Se la ride, io penso, anche di tutto il baccano che stiamo facendo qui giù noi poveretti, assai curiosi di sapere in quale girone cerchio bolgia cielo collocarla esattamente. La stessa frenesia dantesca che ci piglia ogni qualvolta muore uno che in vita è stato vivo. E che per forza di cose, soprattutto se muore sul più bello, lascia ai posteri un racconto sconnesso, incoerente, a tratti adolescenziale, difficile da inquadrare, con picchi di strenua lucidità e baratri di impareggiabile demenza. Aggiungi in certi casi il caratteraccio, il sonno, le giornate no, le lacune scolastiche, i sassolini nelle scarpe, le storie dei vecchi con cui fare i conti per sapere chi sei, le allergie di stagione, le idee degli amici, la dietrologia politica, le frasi estrapolate. Ce n’è abbastanza per restarsene zitti all’indomani di una vita che ha preso il largo, senza pretese di giudizio manco fossimo noi il Padreterno o il dio con la bilancia.

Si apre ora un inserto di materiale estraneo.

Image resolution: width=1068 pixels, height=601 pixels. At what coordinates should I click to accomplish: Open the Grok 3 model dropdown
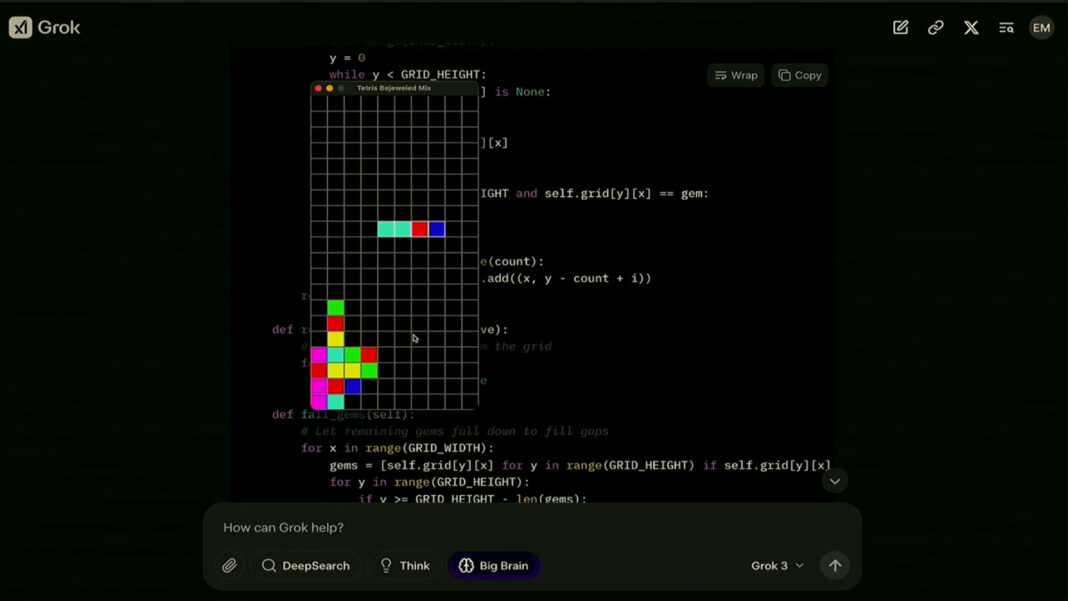tap(777, 566)
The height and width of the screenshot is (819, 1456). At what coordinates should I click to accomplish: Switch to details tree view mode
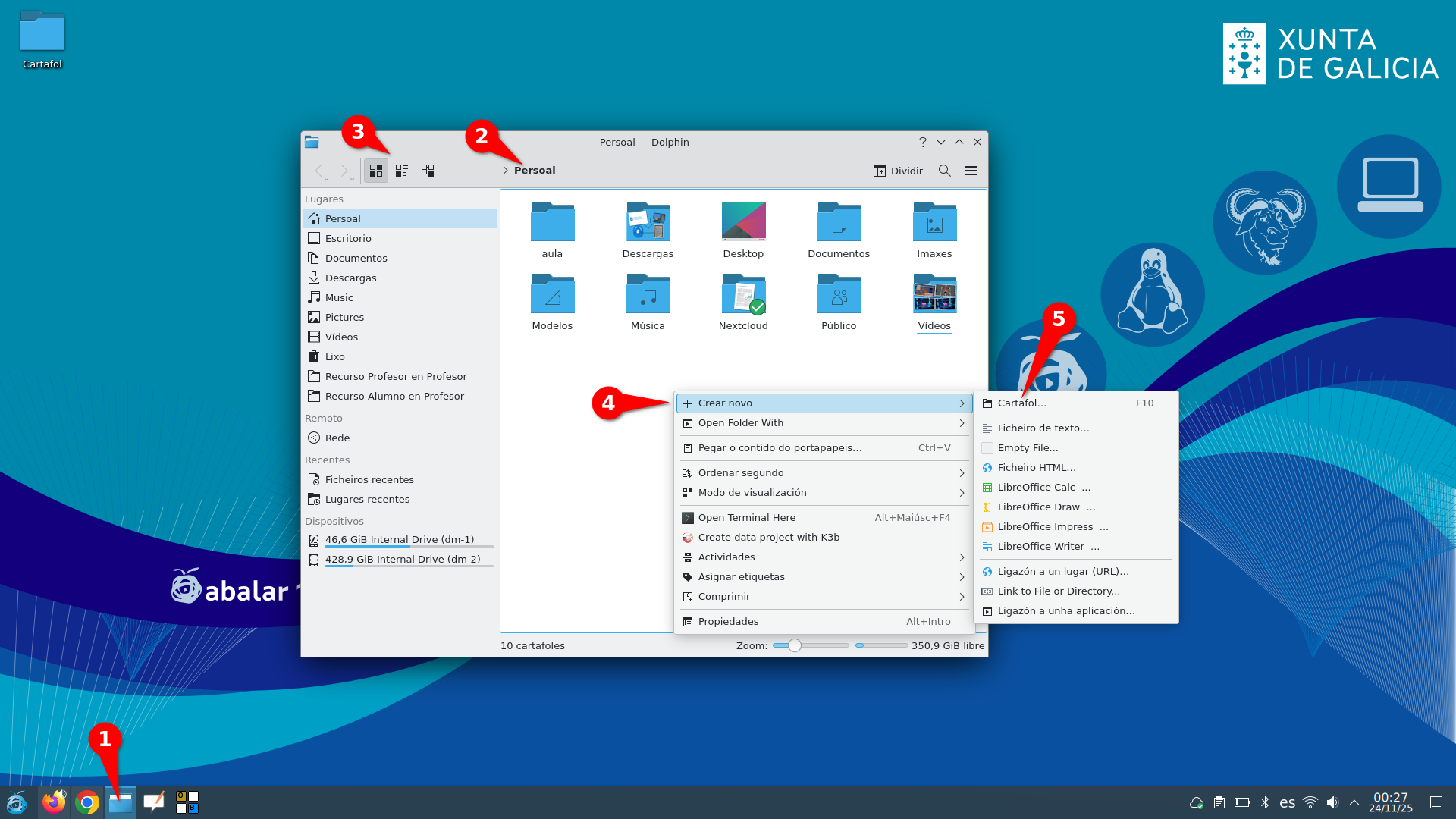pos(428,171)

Io me la vedo Michela Murgia che se la ride da lassù, a pensare come si è affannata lei e come ancora ci affanniamo noi a trovare un senso a questa vita, scialacquando testa, tempo, soldi, energie, quando poi dall’altra parte è tutto così chiaro in un baleno. E come pure, tornasse viva, lo rifarebbe uguale.
Rido un po’ meno, anzi mi dispiace, per quelli che su questa terra sanno già tutto. Figli maggiori che non hanno mai lasciato la casa del padre e sanno dove collocare chi. Tu dentro tu fuori. (A volte fuori anche il papa, se non si allinea come dicono loro. Se ha le braccia troppo aperte, il cuore troppo desto, il fiato troppo corto).
Rido un po’ meno, anzi mi fanno male, quei figli messi al bando perché si fanno troppe domande ad alta voce. Perché pestano i piedi cercando una strada non ancora tracciata. Perché vorrebbero sentirsi a casa e invece a casa si sentono stretti. Quei figli inquieti che restano al margine della festa tra mille dubbi. Che ricordano con nostalgia il profumo del pane ma hanno i piedi troppo sporchi per entrare. Quei figli piccoli che l’ignoranza, la pigrizia, l’indifferenza, quando non la prepotenza, ha ferito senza più ritorno.
Michela, chiediglielo tu al Padreterno, cosa significa famiglia.
Facci sapere se davvero c’è posto per tutti. Se la porta è sempre aperta, se la meta vale il viaggio.
Se ha qualche senso camminare su questa terra cocciutamente figli.
Articolo commovente di M. Iasevoli su Avvenire, dove si legge che la Chiesa è Casa, o Famiglia, o come lo si voglia chiamare quel posto dove ci si sente figli amati.
* Lo schwa spiegato da Vera Gheno. Che il linguaggio non sia solo questione di parole, noi dovremmo saperlo bene. C’è persino Chi a forza di parole fece il mondo.